### PROBLEM DESCRIPTION
Rewrite the records below, replacing "Image resolution" with "Screen size" wherever it appears and leaving everything else unchanged.

[BEGIN DATA FOR PROCESSING]

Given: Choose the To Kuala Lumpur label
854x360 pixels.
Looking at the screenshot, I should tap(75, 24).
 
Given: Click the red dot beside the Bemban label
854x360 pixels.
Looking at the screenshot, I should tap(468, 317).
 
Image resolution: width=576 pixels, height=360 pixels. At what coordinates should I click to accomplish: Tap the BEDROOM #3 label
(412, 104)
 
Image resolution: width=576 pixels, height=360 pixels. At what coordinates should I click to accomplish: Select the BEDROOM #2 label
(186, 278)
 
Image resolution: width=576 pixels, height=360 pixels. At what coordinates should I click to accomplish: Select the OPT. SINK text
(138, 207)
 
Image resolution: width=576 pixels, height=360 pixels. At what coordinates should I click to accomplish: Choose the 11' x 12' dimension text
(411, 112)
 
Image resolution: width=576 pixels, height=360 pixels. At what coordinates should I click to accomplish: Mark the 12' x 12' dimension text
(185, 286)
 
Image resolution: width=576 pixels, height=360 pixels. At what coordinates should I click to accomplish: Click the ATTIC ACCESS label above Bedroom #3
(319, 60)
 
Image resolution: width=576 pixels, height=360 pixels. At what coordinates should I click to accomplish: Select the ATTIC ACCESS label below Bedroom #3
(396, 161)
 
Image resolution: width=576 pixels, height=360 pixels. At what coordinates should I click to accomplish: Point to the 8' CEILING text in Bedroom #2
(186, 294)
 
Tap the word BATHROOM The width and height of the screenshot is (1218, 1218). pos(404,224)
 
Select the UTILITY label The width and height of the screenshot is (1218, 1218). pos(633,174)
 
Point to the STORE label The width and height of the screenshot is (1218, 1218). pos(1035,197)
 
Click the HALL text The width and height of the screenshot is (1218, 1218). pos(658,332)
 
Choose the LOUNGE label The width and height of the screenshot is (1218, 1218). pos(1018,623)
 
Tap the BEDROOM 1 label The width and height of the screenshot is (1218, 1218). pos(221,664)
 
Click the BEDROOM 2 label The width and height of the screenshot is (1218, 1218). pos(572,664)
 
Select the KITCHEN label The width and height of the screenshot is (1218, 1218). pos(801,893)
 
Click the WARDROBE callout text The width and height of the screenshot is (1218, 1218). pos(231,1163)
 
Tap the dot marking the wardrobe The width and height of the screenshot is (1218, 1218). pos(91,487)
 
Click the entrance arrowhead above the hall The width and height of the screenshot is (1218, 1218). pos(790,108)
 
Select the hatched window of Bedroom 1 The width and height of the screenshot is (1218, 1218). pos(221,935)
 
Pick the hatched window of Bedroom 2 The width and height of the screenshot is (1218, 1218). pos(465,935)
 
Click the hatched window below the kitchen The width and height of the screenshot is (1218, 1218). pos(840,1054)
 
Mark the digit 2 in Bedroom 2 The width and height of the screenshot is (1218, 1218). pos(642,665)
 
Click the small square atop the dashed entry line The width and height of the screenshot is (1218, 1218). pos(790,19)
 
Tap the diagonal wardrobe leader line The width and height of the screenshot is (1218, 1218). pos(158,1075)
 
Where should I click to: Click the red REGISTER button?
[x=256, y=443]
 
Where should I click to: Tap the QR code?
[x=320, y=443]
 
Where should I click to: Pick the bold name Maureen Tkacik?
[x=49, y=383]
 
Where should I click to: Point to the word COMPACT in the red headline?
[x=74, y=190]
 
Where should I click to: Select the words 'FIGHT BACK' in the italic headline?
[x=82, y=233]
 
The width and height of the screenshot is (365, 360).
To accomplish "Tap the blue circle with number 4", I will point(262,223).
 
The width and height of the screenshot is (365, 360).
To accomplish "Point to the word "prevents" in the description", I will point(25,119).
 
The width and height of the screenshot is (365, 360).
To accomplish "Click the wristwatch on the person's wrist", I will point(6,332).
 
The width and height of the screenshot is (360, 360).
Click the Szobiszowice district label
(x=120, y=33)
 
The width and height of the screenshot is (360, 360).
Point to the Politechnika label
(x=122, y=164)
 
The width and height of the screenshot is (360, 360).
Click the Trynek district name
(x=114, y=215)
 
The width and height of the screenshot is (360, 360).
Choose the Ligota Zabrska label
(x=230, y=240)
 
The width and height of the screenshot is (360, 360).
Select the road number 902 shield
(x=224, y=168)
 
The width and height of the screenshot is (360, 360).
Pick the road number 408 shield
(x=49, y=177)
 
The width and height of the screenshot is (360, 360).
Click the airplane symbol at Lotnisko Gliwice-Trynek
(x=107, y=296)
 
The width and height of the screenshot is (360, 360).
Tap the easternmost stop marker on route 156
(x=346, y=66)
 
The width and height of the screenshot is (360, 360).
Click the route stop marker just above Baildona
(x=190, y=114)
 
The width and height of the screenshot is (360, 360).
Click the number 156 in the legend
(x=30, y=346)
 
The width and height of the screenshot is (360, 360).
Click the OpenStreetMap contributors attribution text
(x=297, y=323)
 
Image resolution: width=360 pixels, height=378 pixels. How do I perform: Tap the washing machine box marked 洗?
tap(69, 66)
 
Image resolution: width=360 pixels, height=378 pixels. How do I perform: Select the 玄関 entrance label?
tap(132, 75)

[END DATA FOR PROCESSING]

### TASK SOLUTION
Given: Choose the To Kuala Lumpur label
854x360 pixels.
Looking at the screenshot, I should tap(75, 24).
 
Given: Click the red dot beside the Bemban label
854x360 pixels.
Looking at the screenshot, I should tap(468, 317).
 
Screen size: width=576 pixels, height=360 pixels. At what coordinates should I click to accomplish: Tap the BEDROOM #3 label
(412, 104)
 
Screen size: width=576 pixels, height=360 pixels. At what coordinates should I click to accomplish: Select the BEDROOM #2 label
(186, 278)
 
Screen size: width=576 pixels, height=360 pixels. At what coordinates should I click to accomplish: Select the OPT. SINK text
(138, 207)
 
Screen size: width=576 pixels, height=360 pixels. At what coordinates should I click to accomplish: Choose the 11' x 12' dimension text
(411, 112)
 
Screen size: width=576 pixels, height=360 pixels. At what coordinates should I click to accomplish: Mark the 12' x 12' dimension text
(185, 286)
 
Screen size: width=576 pixels, height=360 pixels. At what coordinates should I click to accomplish: Click the ATTIC ACCESS label above Bedroom #3
(319, 60)
 
Screen size: width=576 pixels, height=360 pixels. At what coordinates should I click to accomplish: Select the ATTIC ACCESS label below Bedroom #3
(396, 161)
 
Screen size: width=576 pixels, height=360 pixels. At what coordinates should I click to accomplish: Point to the 8' CEILING text in Bedroom #2
(186, 294)
 
Tap the word BATHROOM The width and height of the screenshot is (1218, 1218). pos(404,224)
 
Select the UTILITY label The width and height of the screenshot is (1218, 1218). pos(633,174)
 
Point to the STORE label The width and height of the screenshot is (1218, 1218). pos(1035,197)
 
Click the HALL text The width and height of the screenshot is (1218, 1218). pos(658,332)
 
Choose the LOUNGE label The width and height of the screenshot is (1218, 1218). pos(1018,623)
 
Tap the BEDROOM 1 label The width and height of the screenshot is (1218, 1218). pos(221,664)
 
Click the BEDROOM 2 label The width and height of the screenshot is (1218, 1218). pos(572,664)
 
Select the KITCHEN label The width and height of the screenshot is (1218, 1218). pos(801,893)
 
Click the WARDROBE callout text The width and height of the screenshot is (1218, 1218). pos(231,1163)
 
Tap the dot marking the wardrobe The width and height of the screenshot is (1218, 1218). pos(91,487)
 
Click the entrance arrowhead above the hall The width and height of the screenshot is (1218, 1218). pos(790,108)
 
Select the hatched window of Bedroom 1 The width and height of the screenshot is (1218, 1218). pos(221,935)
 
Pick the hatched window of Bedroom 2 The width and height of the screenshot is (1218, 1218). pos(465,935)
 
Click the hatched window below the kitchen The width and height of the screenshot is (1218, 1218). pos(840,1054)
 
Mark the digit 2 in Bedroom 2 The width and height of the screenshot is (1218, 1218). pos(642,665)
 
Click the small square atop the dashed entry line The width and height of the screenshot is (1218, 1218). pos(790,19)
 
Tap the diagonal wardrobe leader line The width and height of the screenshot is (1218, 1218). pos(158,1075)
 
Where should I click to: Click the red REGISTER button?
[x=256, y=443]
 
Where should I click to: Tap the QR code?
[x=320, y=443]
 
Where should I click to: Pick the bold name Maureen Tkacik?
[x=49, y=383]
 
Where should I click to: Point to the word COMPACT in the red headline?
[x=74, y=190]
 
Where should I click to: Select the words 'FIGHT BACK' in the italic headline?
[x=82, y=233]
 
The width and height of the screenshot is (365, 360).
To accomplish "Tap the blue circle with number 4", I will point(262,223).
 
The width and height of the screenshot is (365, 360).
To accomplish "Point to the word "prevents" in the description", I will point(25,119).
 
The width and height of the screenshot is (365, 360).
To accomplish "Click the wristwatch on the person's wrist", I will point(6,332).
 
The width and height of the screenshot is (360, 360).
Click the Szobiszowice district label
(x=120, y=33)
 
The width and height of the screenshot is (360, 360).
Point to the Politechnika label
(x=122, y=164)
 
The width and height of the screenshot is (360, 360).
Click the Trynek district name
(x=114, y=215)
 
The width and height of the screenshot is (360, 360).
Choose the Ligota Zabrska label
(x=230, y=240)
 
The width and height of the screenshot is (360, 360).
Select the road number 902 shield
(x=224, y=168)
 
The width and height of the screenshot is (360, 360).
Pick the road number 408 shield
(x=49, y=177)
 
The width and height of the screenshot is (360, 360).
Click the airplane symbol at Lotnisko Gliwice-Trynek
(x=107, y=296)
 
The width and height of the screenshot is (360, 360).
Tap the easternmost stop marker on route 156
(x=346, y=66)
 
The width and height of the screenshot is (360, 360).
Click the route stop marker just above Baildona
(x=190, y=114)
 
The width and height of the screenshot is (360, 360).
Click the number 156 in the legend
(x=30, y=346)
 
The width and height of the screenshot is (360, 360).
Click the OpenStreetMap contributors attribution text
(x=297, y=323)
 
Screen size: width=360 pixels, height=378 pixels. How do I perform: Tap the washing machine box marked 洗?
tap(69, 66)
 
Screen size: width=360 pixels, height=378 pixels. How do I perform: Select the 玄関 entrance label?
tap(132, 75)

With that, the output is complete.